After a longer than intended release development cycle, the OISF development team is proud to present Suricata 4.1.

Main new features are inclusion of the protocols SMBv1/2/3, NFSv4, Kerberos, FTP, DHCP, IKEv2. All of them have been implemented in Rust to ensure their introduction will not be compromising to the security and the stability of the complete system.

Support for tracking and logging TLS 1.3 has been added, including JA3 support.

On performance side, one of the main improvements is the availability of capture bypass for AF_PACKET implemented on top of the new eXpress Data Path (XDP) capability of Linux kernel. Windows users will benefit from the 4.1 release with a new IPS mode based on WinDivert.

All new protocols require Rust so Suricata 4.1 is not really 4.1 if you don’t have Rust. This is why the build system is now enabling Rust by default if it is available on the build machine.

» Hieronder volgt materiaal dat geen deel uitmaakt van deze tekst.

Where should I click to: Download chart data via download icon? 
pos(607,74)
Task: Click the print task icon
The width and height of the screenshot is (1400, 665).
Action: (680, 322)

This is the first release where Suricata-Update 1.0, the new Suricata rule updater, is bundled.

Protocol updates

• SMBv1/2/3 parsing, logging, file extraction
• TLS 1.3 parsing and logging (Mats Klepsland)
• JA3 TLS client fingerprinting (Mats Klepsland)
• TFTP: basic logging (Pascal Delalande and Clément Galland)
• FTP: file extraction
• Kerberos parser and logger (Pierre Chifflier)
• IKEv2 parser and logger (Pierre Chifflier)
• DHCP parser and logger
• Flow tracking for ICMPv4
• Initial NFS4 support
• HTTP: handle sessions that only have a response, or start with a response
• HTTP Flash file decompression support (Giuseppe Longo)

Output and logging

• File extraction v2: deduplication; hash-based naming; json metadata and cleanup tooling
• Eve metadata: from rules (metadata keyword) and traffic (flowbits etc)
• Eve: new more compact DNS record format (Giuseppe Longo)
• Pcap directory mode: process all pcaps in a directory (Danny Browning)
• Compressed PCAP logging (Max Fillinger)
• Expanded XFF support (Maurizio Abba)
• Community Flow Id support (common ID between Suricata and Bro/Zeek)

Packet Capture

• AF_PACKET XDP and eBPF support for high speed packet capture
• Windows IPS: WinDivert support (Jacob Masen-Smith)
• PF_RING: usability improvements

Misc

• Windows: MinGW is now supported
• Detect: transformation keyword support
• Bundled Suricata-Update
• Per device multi-tenancy

Minor Changes since 4.1rc2

• Coverity fixes and annotations
• Update Suricata-Update to 1.0.0

Security

• SMTP crash issue was fixed: CVE-2018-18956
• Robustness of defrag against FragmentSmack was improved
• Robustness of TCP reassembly against SegmentSmack was improved

Logstash Kibana gevoed met informatie van Suricata met json-output.